Como afirma Carley (1975), na década de 1960, o “movimento de indicadores sociais” buscou retrabalhar o conceito de desenvolvimento através da elaboração de estudos que focalizavam uma variada gama de dimensões consideradas responsáveis pelo bem-estar social. Com o objetivo de servir como subsídio para políticas públicas, os indicadores sociais foram desenvolvidos em diversos países e tornaram-se cada vez mais populares ao longo das décadas.
Diante das vantagens da utilização dos indicadores sociais, foi concebido o Índice de Desenvolvimento Humano, o IDH. Esse índice foi criado pela ONU no início da década de 1990 e representou o surgimento de uma nova fórmula de mensuração da riqueza das nações, baseada no conceito de desenvolvimento humano, na qual o desenvolvimento para a sociedade é desenvolvimento para as pessoas – as pessoas são a riqueza das nações. Dessa forma, além do aspecto econômico, devem-se aferir outros aspectos, tais como a longevidade e a escolaridade, ampliando, assim, o antes circunscrito conceito de desenvolvimento social como um reflexo do desenvolvimento econômico.

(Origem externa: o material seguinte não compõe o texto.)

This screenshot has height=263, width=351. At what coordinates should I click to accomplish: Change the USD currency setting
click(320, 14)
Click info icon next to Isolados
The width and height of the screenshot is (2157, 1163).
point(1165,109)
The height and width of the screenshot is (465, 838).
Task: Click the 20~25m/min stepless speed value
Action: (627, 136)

A criação desse indicador ocorreu diante da necessidade de se criar um índice simples, de fácil compreensão, que rivalizasse com o PIB e o PIB per capita, erroneamente utilizados em aspectos não só econômicos. As dimensões de escolaridade e longevidade foram postas em um patamar equânime com a dimensão econômica. Esse fato serviu como uma forma de explicitar a todos que a forma como se enxergava a riqueza das nações deveria mudar, modernizar-se a fim de ser mais factível.

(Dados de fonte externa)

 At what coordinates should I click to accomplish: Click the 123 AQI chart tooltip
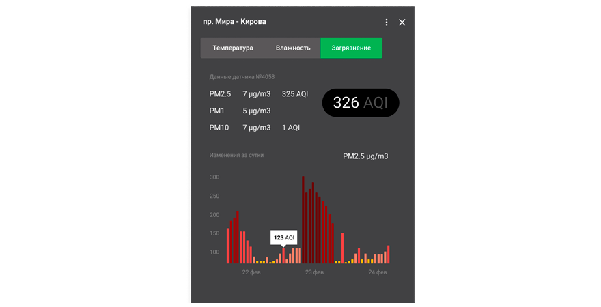[283, 237]
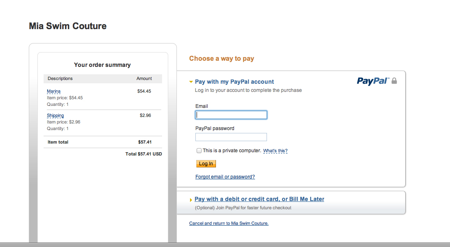
Task: Choose 'Pay with a debit or credit card' link
Action: 259,199
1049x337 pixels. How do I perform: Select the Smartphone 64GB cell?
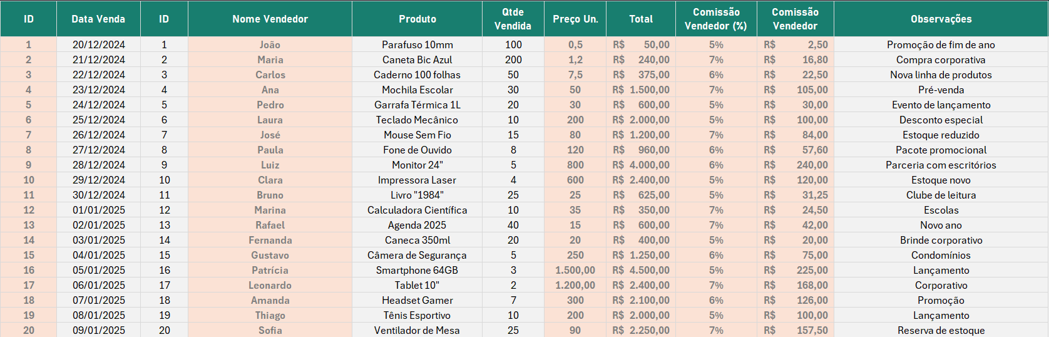(417, 270)
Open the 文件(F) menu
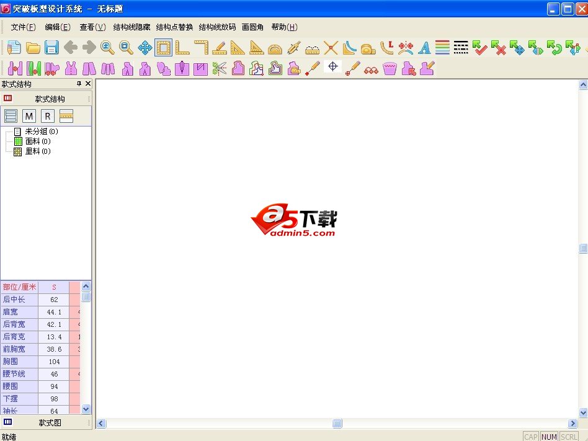 [x=24, y=27]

A forma simples do IDH, com a representação de um resultado de 0 a 1, promovendo, em seguida, um rankeamento entre os países, de acordo com o resultado de cada um, trouxe os holofotes da comunidade em geral para a necessidade de esta rever seus conceitos sobre o que
seria realmente importante: possuir bens materiais ou uma qualidade de vida próspera que esses e outros bens, econômicos ou não, materiais ou imateriais, podem lhe promover. A organização do IDH ocorreu sob o comando do economista paquistanês Mahbub ul Haq e o auxílio do economista indiano, ganhador do Nobel, Amartya Sen, este, um renomado teórico do desenvolvimento humano.
É importante dizer que o IDH é parte do Relatório de Desenvolvimento Humano, um trabalho, anualmente publicado, que aborda estudos e caracterizações mais completas acerca do desenvolvimento humano no mundo. Dessa forma, o IDH serve como um chamariz para a leitura do relatório.

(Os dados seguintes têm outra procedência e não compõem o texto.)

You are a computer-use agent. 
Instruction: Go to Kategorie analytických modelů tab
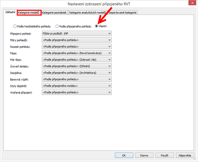pyautogui.click(x=87, y=13)
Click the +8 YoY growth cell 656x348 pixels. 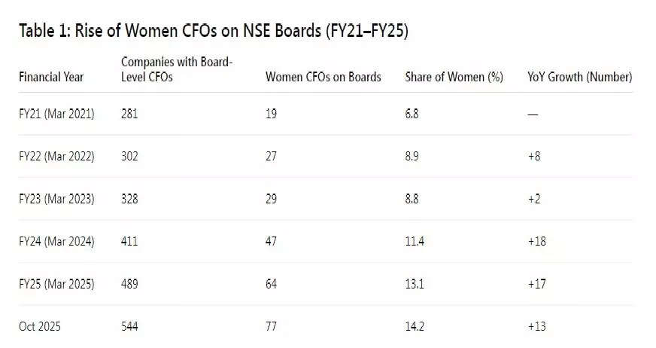point(534,156)
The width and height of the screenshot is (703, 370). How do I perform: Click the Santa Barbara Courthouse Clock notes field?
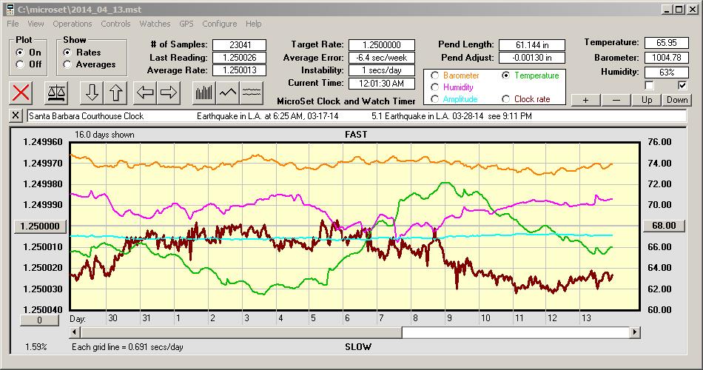click(355, 116)
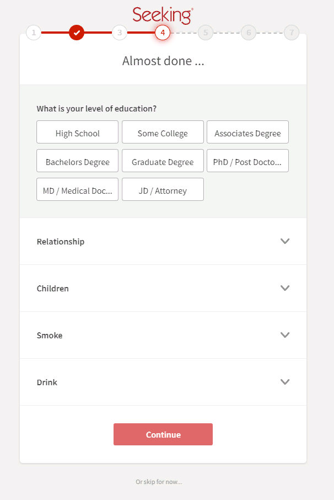Viewport: 334px width, 500px height.
Task: Select current step 4 indicator
Action: 163,33
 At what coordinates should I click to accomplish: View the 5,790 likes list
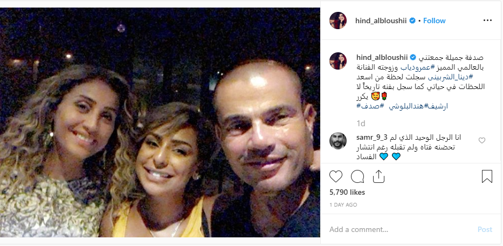(347, 192)
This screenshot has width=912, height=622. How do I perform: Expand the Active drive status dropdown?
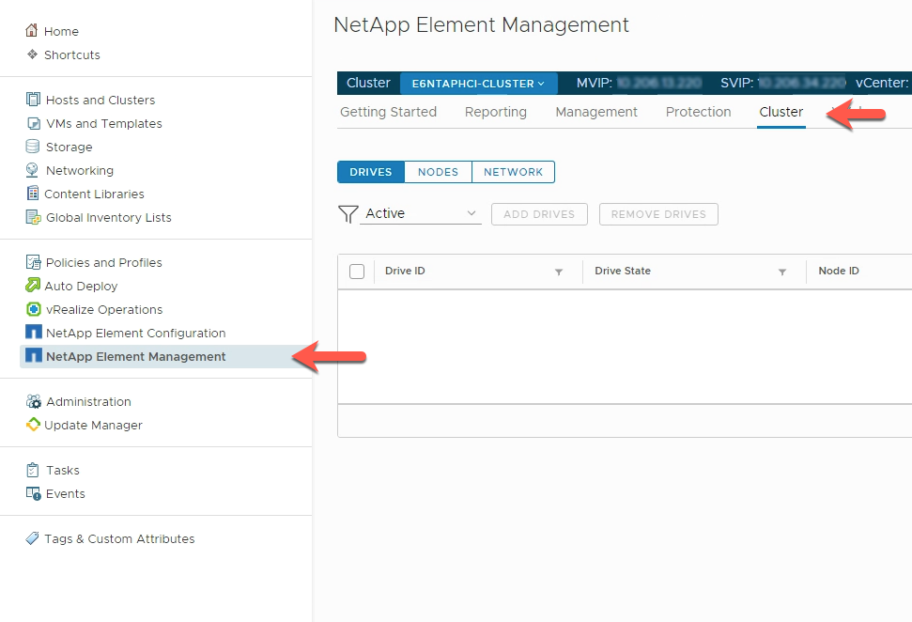[421, 213]
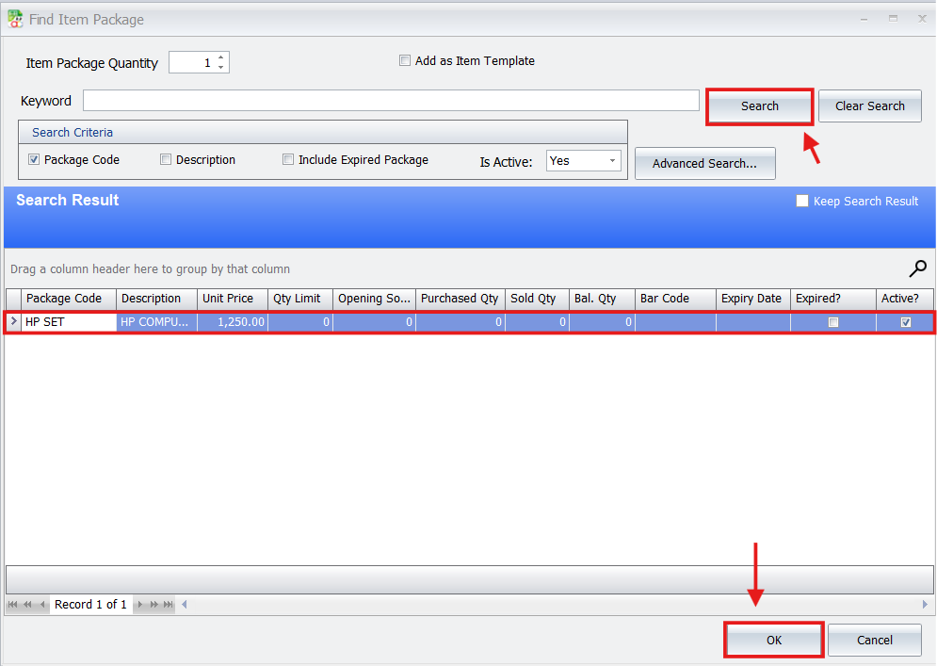Viewport: 937px width, 666px height.
Task: Sort by Package Code column header
Action: tap(68, 299)
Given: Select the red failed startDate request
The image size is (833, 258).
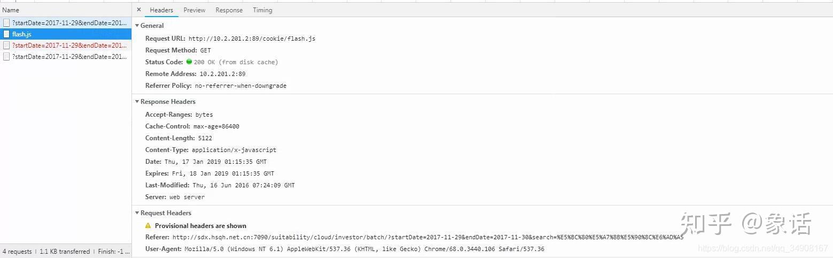Looking at the screenshot, I should [69, 45].
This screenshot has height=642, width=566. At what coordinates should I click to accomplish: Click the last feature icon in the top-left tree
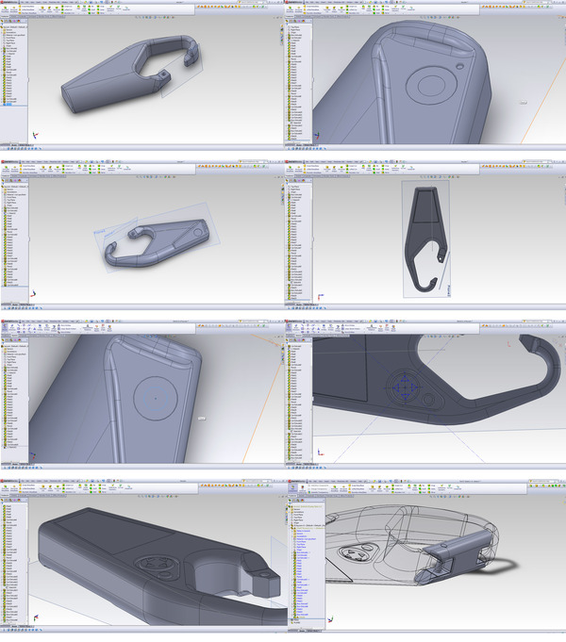4,104
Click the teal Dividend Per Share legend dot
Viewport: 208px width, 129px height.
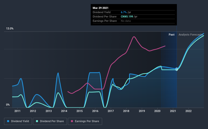37,121
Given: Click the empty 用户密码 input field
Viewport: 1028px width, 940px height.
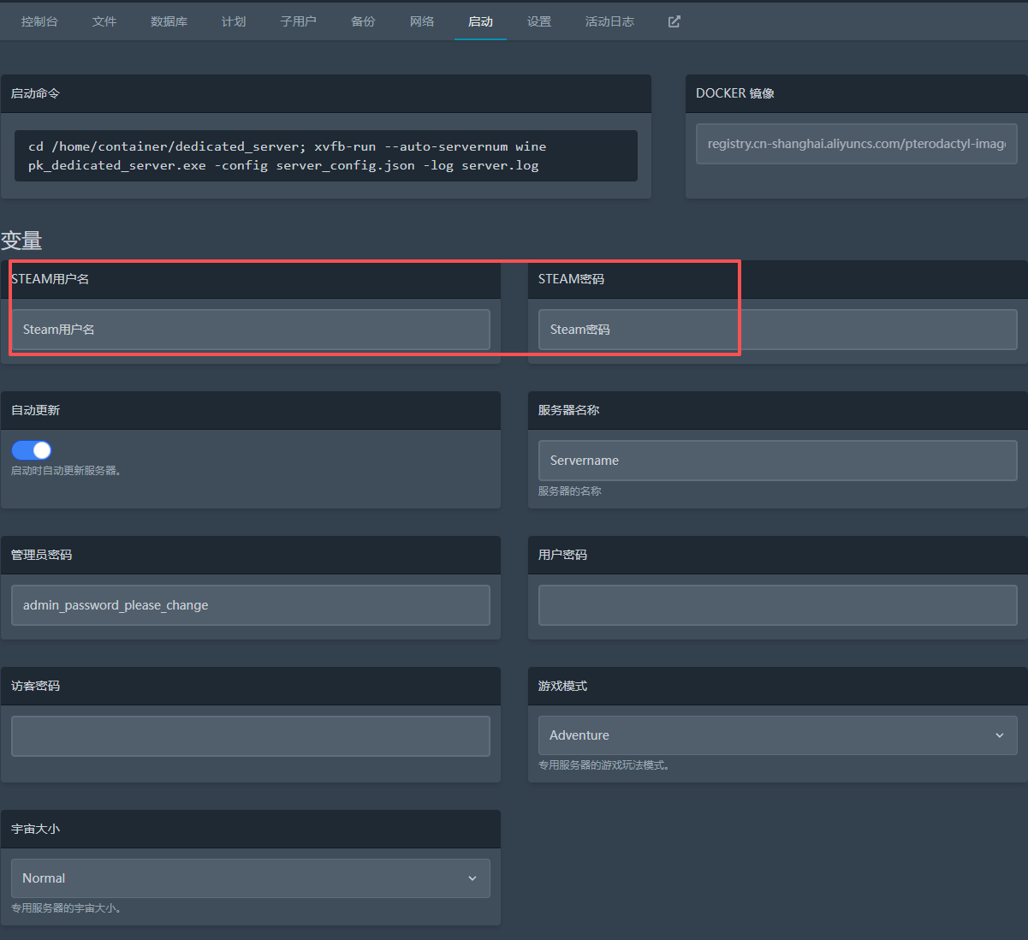Looking at the screenshot, I should point(777,605).
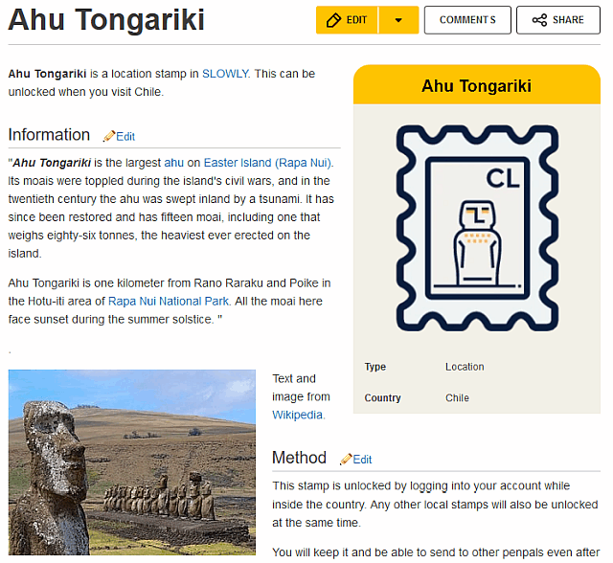Screen dimensions: 613x563
Task: Click the share network icon
Action: (x=539, y=20)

Depois do sucesso da utilização do IDH, tem surgido uma série de iniciativas que propõe a adoção de indicadores que se dedicam a outros temas pertinentes à sociedade, oriundos de diferentes conceituações e naturezas. Dessa forma, o processo de aumento na criação de informações acerca das condições de vida no mundo todo tem no IDH a experiência propulsora e exemplo de relativo sucesso na utilização de indicadores enquanto ferramentas de informação.
Como consequência da expansão na utilização de indicadores, no âmbito da sustentabilidade, houve a criação de indicadores que abordam o tema citado em diferentes países e localidades. De acordo com Gallopin (1996), este processo pode ser considerado como o principal componente da avaliação do progresso rumo a um desenvolvimento sustentável, mostrando-se importante pelo fato de eles possibilitarem o levantamento de informações sobre possíveis ameaças à sustentabilidade, como afirma Bossel (1999). Assim, a utilização de indicadores de sustentabilidade serve para a identificação de mudanças de padrões de sustentabilidade, numa escala de tempo que permita a tomada de decisão para a implementação de medidas que visem manter a viabilidade do sistema.